Whether it’s political unrest or a natural disaster, Washington University’s new International Travel Registry can speed up response time or assistance if students, faculty or staff encounter turbulence abroad.
Last year, the university instituted a new international travel policy and piloted a registration system for travelers over the last six months. The registry is now ready for the campus community to input their university-related travel plans, says Shanon Langlie, global projects manager.
Undergraduate students traveling on research or university-sponsored trips must register through the service under the new policy. Faculty and staff on university-related trips are strongly encouraged to register.
“We have a number of resources available for travelers. The downside of not registering international travel plans is that if there is political turmoil or a natural disaster such as a tsunami and we don’t know that you’re there on university business, we may not be able to provide assistance,” Langlie says.
Those resources include information about international health insurance, medical assistance and security advice and assistance. Through a contract with the International SOS service, WUSTL travelers can get help through a 24-hour service center, including finding a doctor or hospital.
“If they register, we can get them connected to university resources quickly,” Langlie says.
Registration also ensures that the university can update concerned family members back home.
With issues such as uprisings during the Arab spring, tsunamis in Japan and Thailand, or even earthquakes and volcanic eruptions in Europe, travelers never know when they might need help. When a major tsunami swept through Northern Japan in 2011, a WUSTL graduate student was in Kyoto working on a project.
“His professor knew he was there, but we didn’t,” says Priscilla Stone, PhD, assistant provost for international education and director of Overseas Programs and undergraduate studies for International and Area Studies in Arts & Sciences. “We wanted to make sure he was OK, and he was.”

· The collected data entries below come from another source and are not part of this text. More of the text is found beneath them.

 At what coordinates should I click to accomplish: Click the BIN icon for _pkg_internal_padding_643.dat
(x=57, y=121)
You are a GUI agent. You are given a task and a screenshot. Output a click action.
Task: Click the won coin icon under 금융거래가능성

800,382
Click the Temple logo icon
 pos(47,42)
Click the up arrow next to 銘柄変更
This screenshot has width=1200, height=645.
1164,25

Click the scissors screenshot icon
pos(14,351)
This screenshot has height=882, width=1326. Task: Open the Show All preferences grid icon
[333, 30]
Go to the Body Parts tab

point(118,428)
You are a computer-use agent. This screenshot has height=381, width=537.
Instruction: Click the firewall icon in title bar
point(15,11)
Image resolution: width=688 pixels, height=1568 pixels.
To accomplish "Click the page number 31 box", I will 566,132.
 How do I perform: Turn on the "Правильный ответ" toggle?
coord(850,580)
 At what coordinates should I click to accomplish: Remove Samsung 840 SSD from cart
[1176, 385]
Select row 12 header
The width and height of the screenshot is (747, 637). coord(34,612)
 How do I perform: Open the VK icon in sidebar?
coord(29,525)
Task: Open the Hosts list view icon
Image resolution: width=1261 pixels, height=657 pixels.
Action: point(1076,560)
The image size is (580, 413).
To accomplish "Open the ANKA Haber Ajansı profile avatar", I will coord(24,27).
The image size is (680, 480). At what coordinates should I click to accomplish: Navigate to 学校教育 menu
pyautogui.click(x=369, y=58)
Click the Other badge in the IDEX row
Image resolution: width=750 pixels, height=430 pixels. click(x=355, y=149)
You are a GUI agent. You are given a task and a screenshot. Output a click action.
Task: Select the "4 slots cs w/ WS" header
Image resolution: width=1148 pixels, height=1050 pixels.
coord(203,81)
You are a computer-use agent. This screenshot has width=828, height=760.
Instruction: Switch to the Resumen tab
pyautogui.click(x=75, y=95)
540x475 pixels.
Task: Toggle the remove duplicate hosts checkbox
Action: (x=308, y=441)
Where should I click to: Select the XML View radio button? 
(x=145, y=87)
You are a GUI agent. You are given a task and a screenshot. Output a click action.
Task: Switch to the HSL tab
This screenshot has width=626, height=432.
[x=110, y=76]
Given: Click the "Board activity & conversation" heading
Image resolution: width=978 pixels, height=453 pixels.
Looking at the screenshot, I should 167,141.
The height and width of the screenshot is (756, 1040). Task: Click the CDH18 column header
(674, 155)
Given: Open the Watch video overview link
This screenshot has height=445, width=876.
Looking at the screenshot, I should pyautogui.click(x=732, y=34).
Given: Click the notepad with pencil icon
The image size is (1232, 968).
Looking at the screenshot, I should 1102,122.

During the Arab spring in 2011, two students had to be evacuated from Egypt when violence erupted.
“Getting those students out of Egypt was pretty dramatic. The airport was congested, and there was a lot of uncertainty. But we have good institutional partners on the ground and they managed the evacuation process in close consultation with us,” Stone says.
Junior Mahroh Jahangiri spent last summer in Cairo teaching as part of a Social Change Grant through the Gephardt Institute for Public Service. The Charlottesville, Va., major in international and area studies registered her fall semester stay at American University in Cairo.
“I’ve witnessed many of the protests in Tahrir Square since May out of curiosity and academic interest,” she says. “I have never been harassed or witnessed violence against anyone, but I attended the embassy protests a few weeks ago, and was tear-gassed while taking pictures.”
While students, faculty and staff occasionally encounter difficult conditions as part of their research or activities, the university urges each traveler to follow U.S. State Department travel warnings that could affect their property or lives, says Mark A. Beirn, associate director of Overseas Programs.
“These recommendations generally include avoiding areas where large gatherings occur, such as demonstrations or protests, as they can turn confrontational and escalate into violence, as well as deferring nonessential travel to areas of high risk,” Beirn says.
About 600 students travel abroad each year, Stone says. The university has no way of tracking how many faculty go overseas because they aren’t required to register their trips.
The university wanted to bolster its travel registry requirements because so many more students and faculty are going overseas these days, Stone says.
“More and more of what we do as a university has a global reach. We used to send people primarily to Western Europe, but now there is an effort to get them to less commonly traveled areas of the world such as Africa or central Asia,” she says. “This makes it ever more important that we have systems in place at WUSTL that allow us to quickly gather information and respond to crises as they occur, no matter where that might be.”